Actions to take:
1. In the Husky football text, what speed did the wind gusts exceed during the 2014 Arizona State game at Husky Stadium?
2. Transcribe the part of the Husky football text that opens with the words containing "The hand clap is" and closes with "slap of hands.".

── Text block

The hand clap is a better signal for a couple of reasons.  For one, it isn't based on timing, so the center can keep his eyes forward on the defender throughout.  The defense can't time the count either, as Jake Browning used fake claps fairly well to keep the defense honest.  The sharp sound of a hand clap carries fairly well, and it's very distinct from the sound of the QB's voice.  The offense isn't likely to confuse voiced audible or fake audible calls with the slap of hands.

I don't really have any problem with the hand clap, especially versus the foot signal that a lot of teams use.  I certainly don't think it's any type of sign that any part of the offense is being held back or dumbed down.  Make no mistake, the Huskies' offense is extremely complicated.  And it was in 2015 as well.


What's the story behind Troy Williams leaving UW and how do you think he will do at Utah?

UWDP: There may very well be people that know more about the relationship between Troy Williams and Chris Petersen behind the scenes than I do.  But as far as I know, Williams left because he felt that he wasn't going to get a lot of playing time at the UW moving forward.  Part of that is likely due to his performance against Arizona State at Husky Stadium in 2014, when Williams turned the ball over 3 times on his own.  It's too bad if that one game was the deciding factor, simply based on the absurd conditions that night (in case anyone forgot, the wind gusts exceeded 60 miles per hour that night).  I think it was based more around the fact that Williams is an aggressive quarterback by nature - a "gunslinger" - and wasn't doing what Petersen and Jonathan Smith wanted to see in practices in taking care of the ball and making the decisions the coaching staff wanted to see.  Like the majority of college football players, Williams wanted to see the field as soon and as often as possible, and he didn't think the best opportunity to do so was going to be at Washington.

────
── Information shown

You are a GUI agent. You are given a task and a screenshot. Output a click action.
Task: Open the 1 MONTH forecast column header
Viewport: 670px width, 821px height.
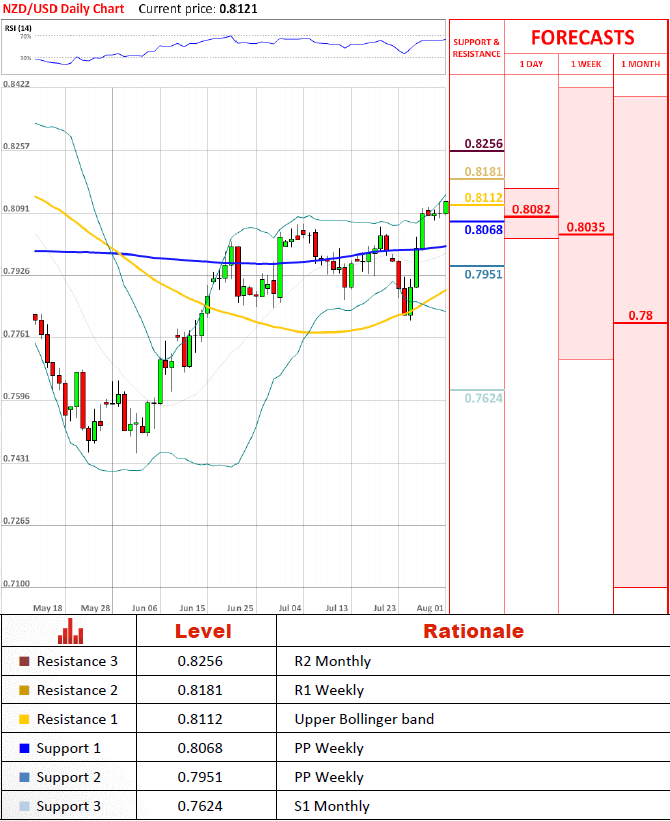[x=640, y=64]
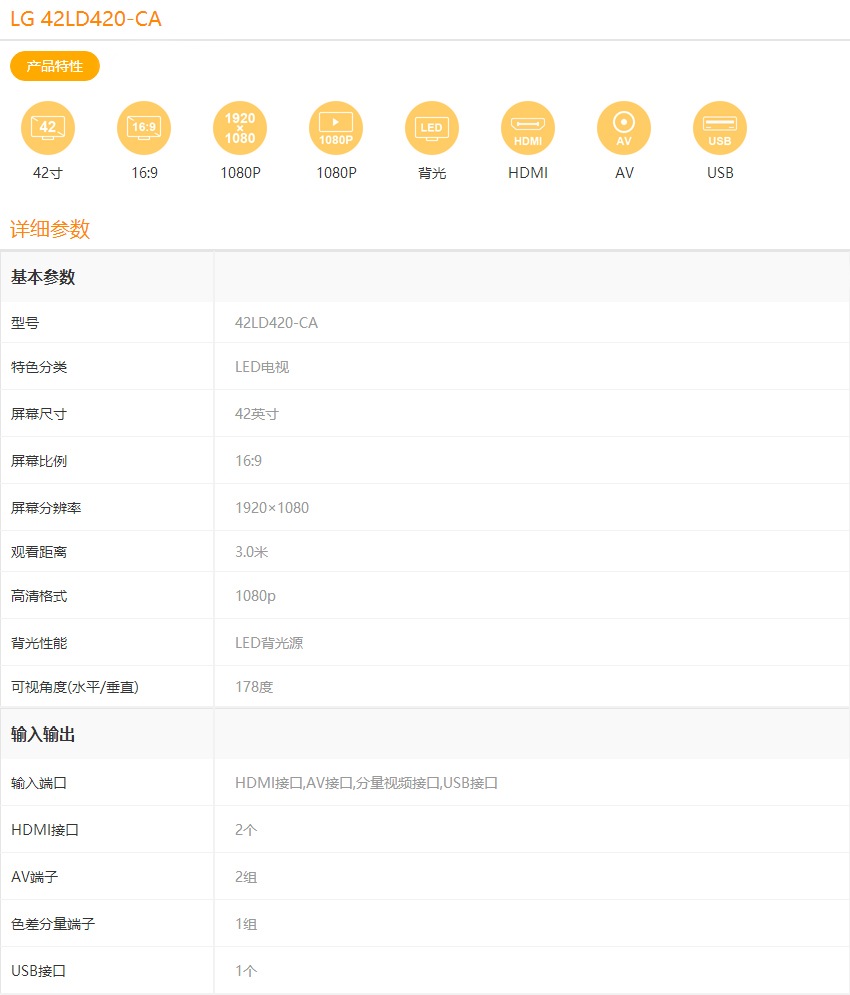Click the 178度 viewing angle value
850x995 pixels.
point(254,687)
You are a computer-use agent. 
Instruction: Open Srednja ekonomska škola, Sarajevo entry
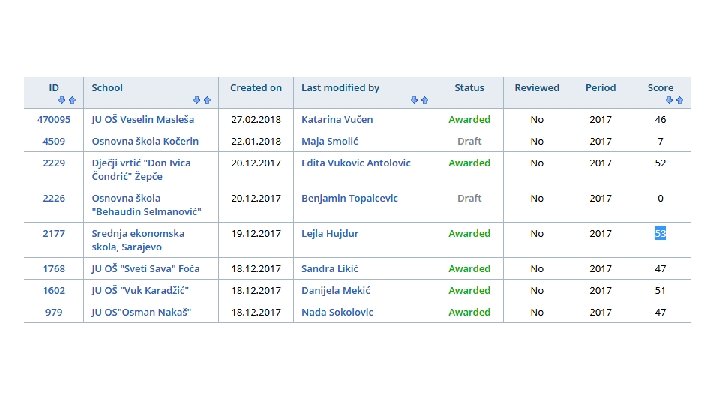click(x=138, y=240)

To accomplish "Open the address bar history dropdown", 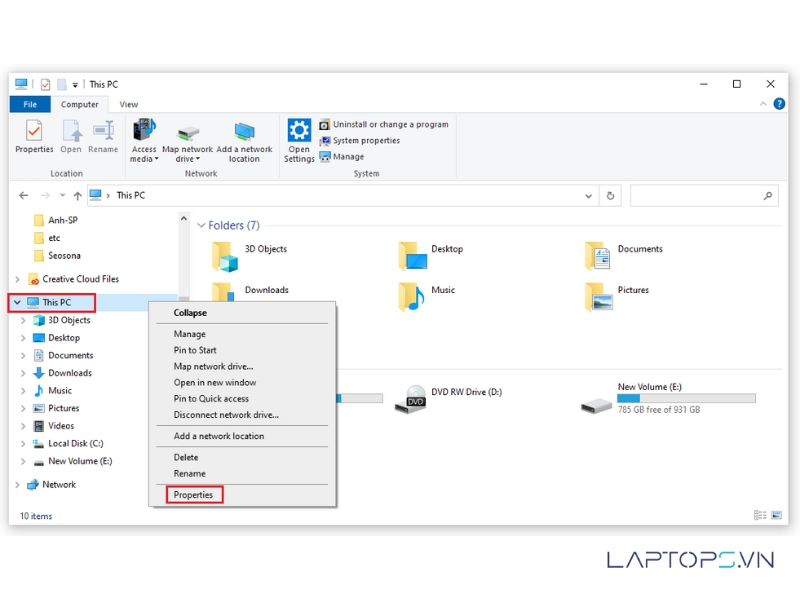I will pos(589,196).
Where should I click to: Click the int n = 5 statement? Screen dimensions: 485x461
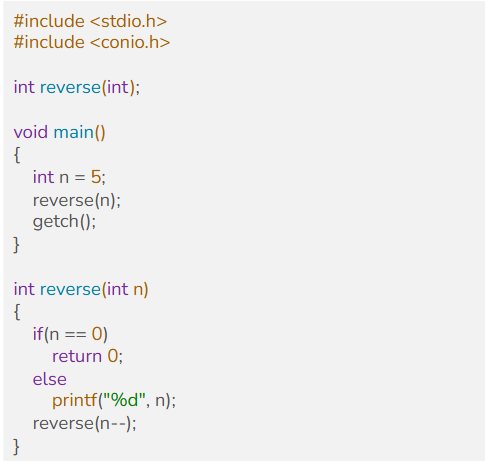point(69,177)
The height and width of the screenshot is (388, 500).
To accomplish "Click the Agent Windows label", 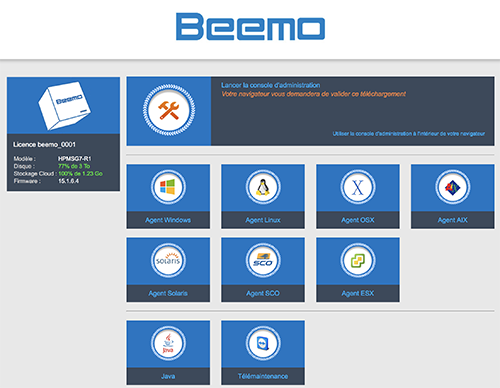I will (168, 220).
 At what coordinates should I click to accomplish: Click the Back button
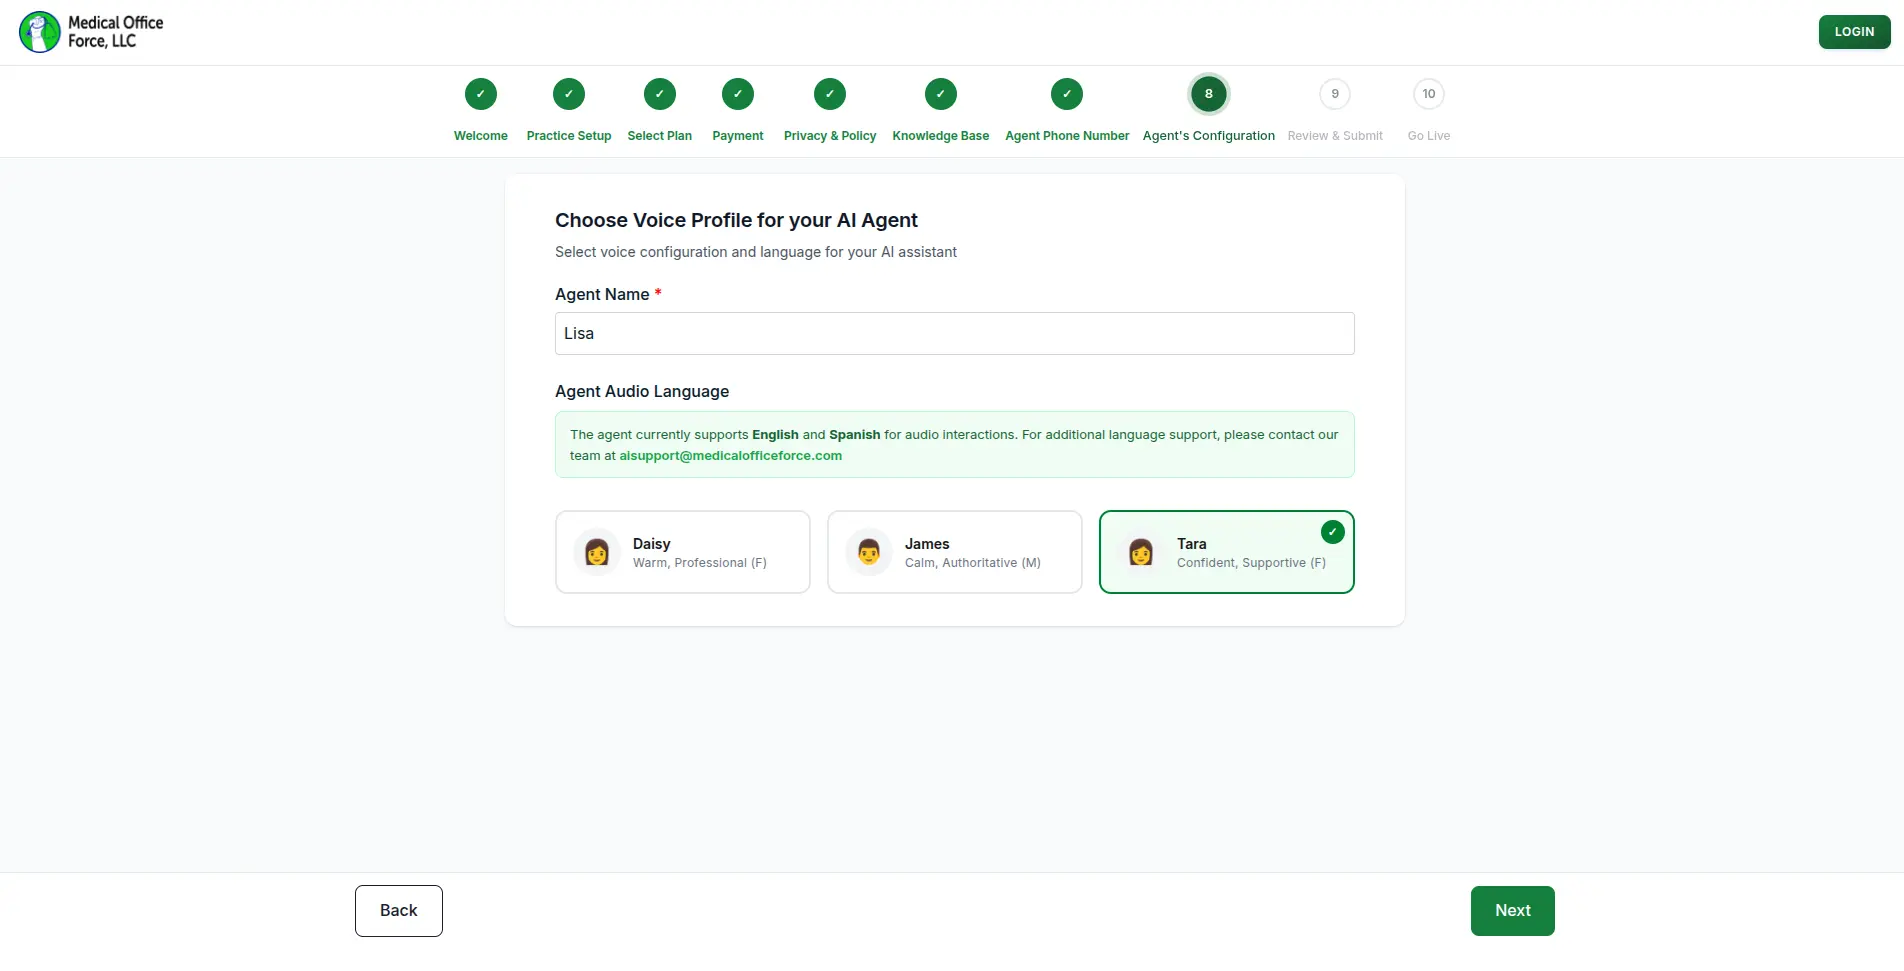pos(399,911)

────

List of answers:
1. 60 miles per hour

2.
The hand clap is a better signal for a couple of reasons.  For one, it isn't based on timing, so the center can keep his eyes forward on the defender throughout.  The defense can't time the count either, as Jake Browning used fake claps fairly well to keep the defense honest.  The sharp sound of a hand clap carries fairly well, and it's very distinct from the sound of the QB's voice.  The offense isn't likely to confuse voiced audible or fake audible calls with the slap of hands.